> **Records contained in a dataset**
--- START ---

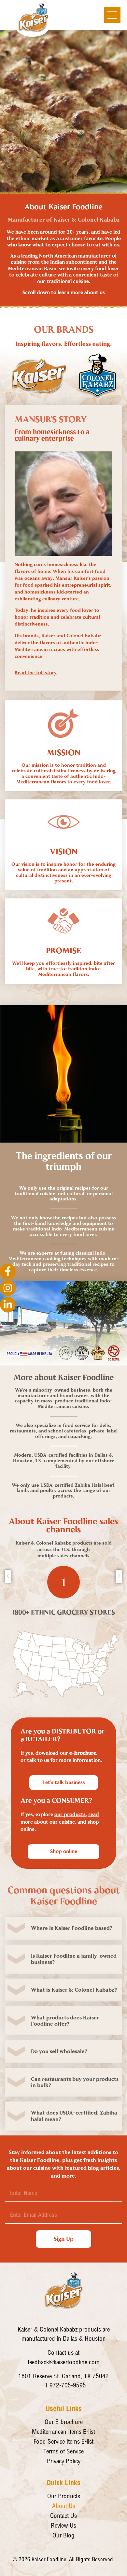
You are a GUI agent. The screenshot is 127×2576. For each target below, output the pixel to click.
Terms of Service (63, 2452)
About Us (63, 2506)
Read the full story (36, 673)
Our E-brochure (64, 2422)
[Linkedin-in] (8, 1305)
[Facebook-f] (8, 1271)
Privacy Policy (63, 2462)
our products (70, 1814)
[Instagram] (8, 1288)
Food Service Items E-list (63, 2442)
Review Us (63, 2526)
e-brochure (82, 1753)
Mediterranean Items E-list (63, 2432)
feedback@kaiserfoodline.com (64, 2363)
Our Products (63, 2497)
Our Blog (63, 2536)
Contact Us (63, 2516)
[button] (63, 1928)
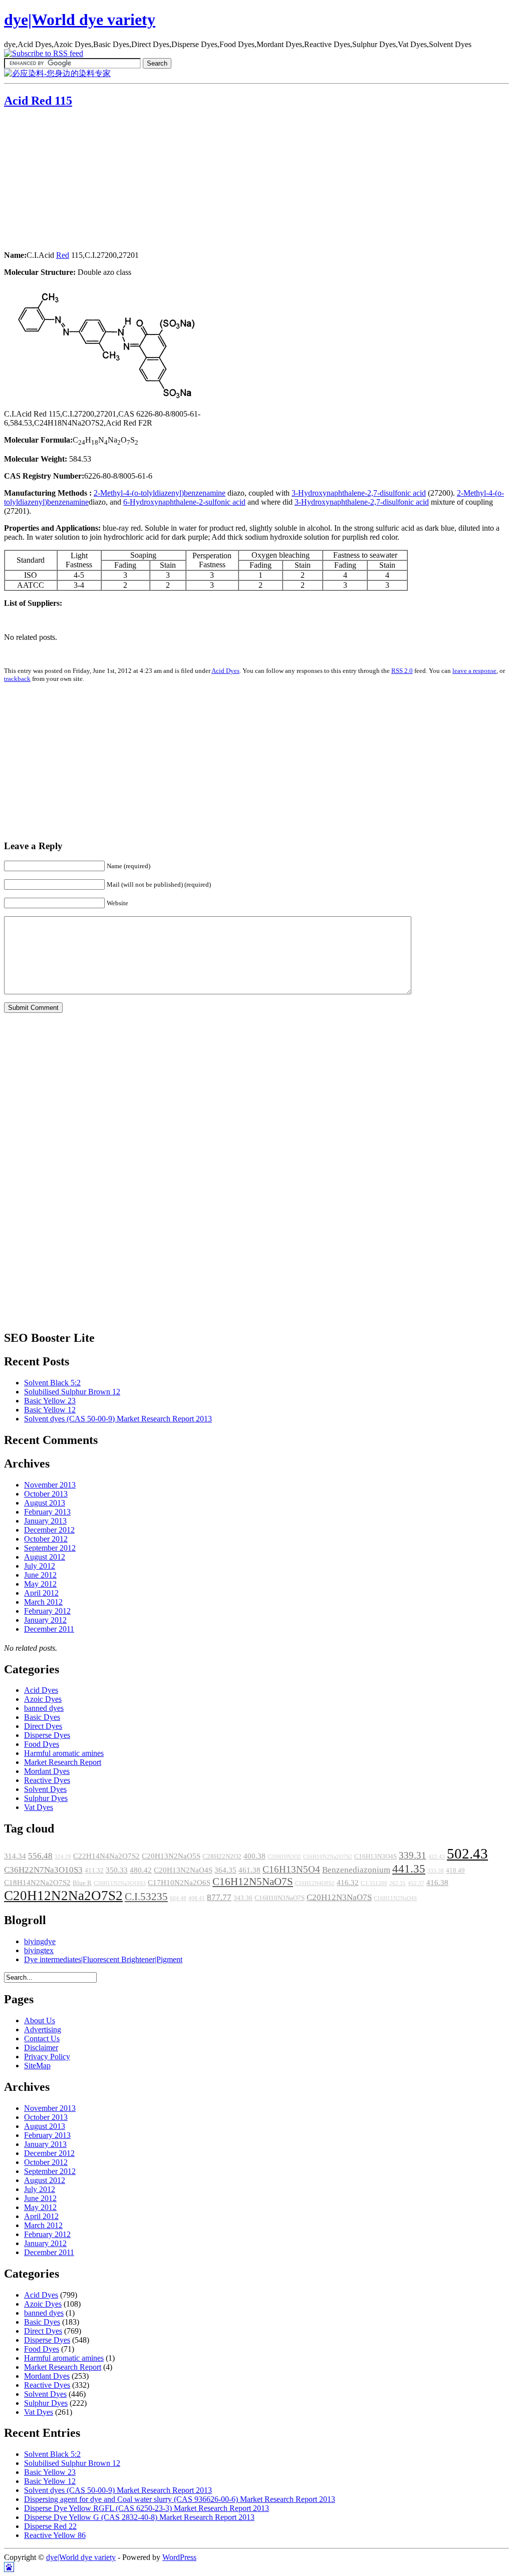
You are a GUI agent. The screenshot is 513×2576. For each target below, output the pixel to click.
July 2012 (39, 1566)
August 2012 (44, 1557)
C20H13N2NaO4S (183, 1870)
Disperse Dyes (47, 1735)
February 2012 (47, 1611)
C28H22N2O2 (221, 1856)
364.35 (225, 1870)
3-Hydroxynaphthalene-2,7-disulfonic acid (359, 493)
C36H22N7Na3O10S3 (43, 1870)
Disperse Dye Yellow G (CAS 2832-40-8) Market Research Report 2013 (139, 2517)
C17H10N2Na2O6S (179, 1883)
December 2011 (49, 1629)
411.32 (94, 1870)
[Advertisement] (66, 180)
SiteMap (37, 2065)
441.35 (408, 1868)
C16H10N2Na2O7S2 (327, 1857)
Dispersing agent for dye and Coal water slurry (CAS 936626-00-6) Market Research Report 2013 (179, 2499)
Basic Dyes (42, 1717)
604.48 (178, 1898)
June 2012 (40, 1575)
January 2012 (45, 1620)
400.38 (254, 1856)
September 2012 (50, 1548)
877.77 (219, 1897)
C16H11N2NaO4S (395, 1898)
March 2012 (43, 1602)
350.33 (117, 1870)
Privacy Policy (47, 2056)
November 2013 (50, 1485)
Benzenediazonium (356, 1870)
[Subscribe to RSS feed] (43, 53)
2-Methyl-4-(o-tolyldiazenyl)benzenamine (159, 493)
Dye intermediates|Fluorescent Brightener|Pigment (103, 1959)
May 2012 (40, 1584)
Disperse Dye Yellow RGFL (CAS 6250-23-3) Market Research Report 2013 (146, 2508)
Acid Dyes (225, 670)
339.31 (412, 1855)
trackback (17, 678)
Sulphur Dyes (46, 1798)
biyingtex (39, 1950)
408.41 (196, 1898)
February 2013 (47, 1512)
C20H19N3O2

--- END ---

> **HOW TO COMPLETE THIS TASK**
Output nothing but the line containing "August 2012 (44, 1557)" and each line after it in the entries above, exactly as written.

> **SOLUTION FOR THIS EXERCISE**
August 2012 (44, 1557)
C20H13N2NaO4S (183, 1870)
Disperse Dyes (47, 1735)
February 2012 (47, 1611)
C28H22N2O2 (221, 1856)
364.35 (225, 1870)
3-Hydroxynaphthalene-2,7-disulfonic acid (359, 493)
C36H22N7Na3O10S3 (43, 1870)
Disperse Dye Yellow G (CAS 2832-40-8) Market Research Report 2013 (139, 2517)
C17H10N2Na2O6S (179, 1883)
December 2011 (49, 1629)
411.32 (94, 1870)
[Advertisement] (66, 180)
SiteMap (37, 2065)
441.35 (408, 1868)
C16H10N2Na2O7S2 (327, 1857)
Dispersing agent for dye and Coal water slurry (CAS 936626-00-6) Market Research Report 2013 (179, 2499)
Basic Dyes (42, 1717)
604.48 (178, 1898)
June 2012 (40, 1575)
January 2012 (45, 1620)
400.38 (254, 1856)
September 2012 (50, 1548)
877.77 (219, 1897)
C16H11N2NaO4S (395, 1898)
March 2012 (43, 1602)
350.33 (117, 1870)
Privacy Policy (47, 2056)
November 2013 (50, 1485)
Benzenediazonium (356, 1870)
[Subscribe to RSS feed] (43, 53)
2-Methyl-4-(o-tolyldiazenyl)benzenamine (159, 493)
Dye intermediates|Fluorescent Brightener|Pigment (103, 1959)
May 2012 (40, 1584)
Disperse Dye Yellow RGFL (CAS 6250-23-3) Market Research Report 2013 (146, 2508)
Acid Dyes (225, 670)
339.31 (412, 1855)
trackback (17, 678)
Sulphur Dyes (46, 1798)
biyingtex (39, 1950)
408.41 (196, 1898)
February 2013 (47, 1512)
C20H19N3O2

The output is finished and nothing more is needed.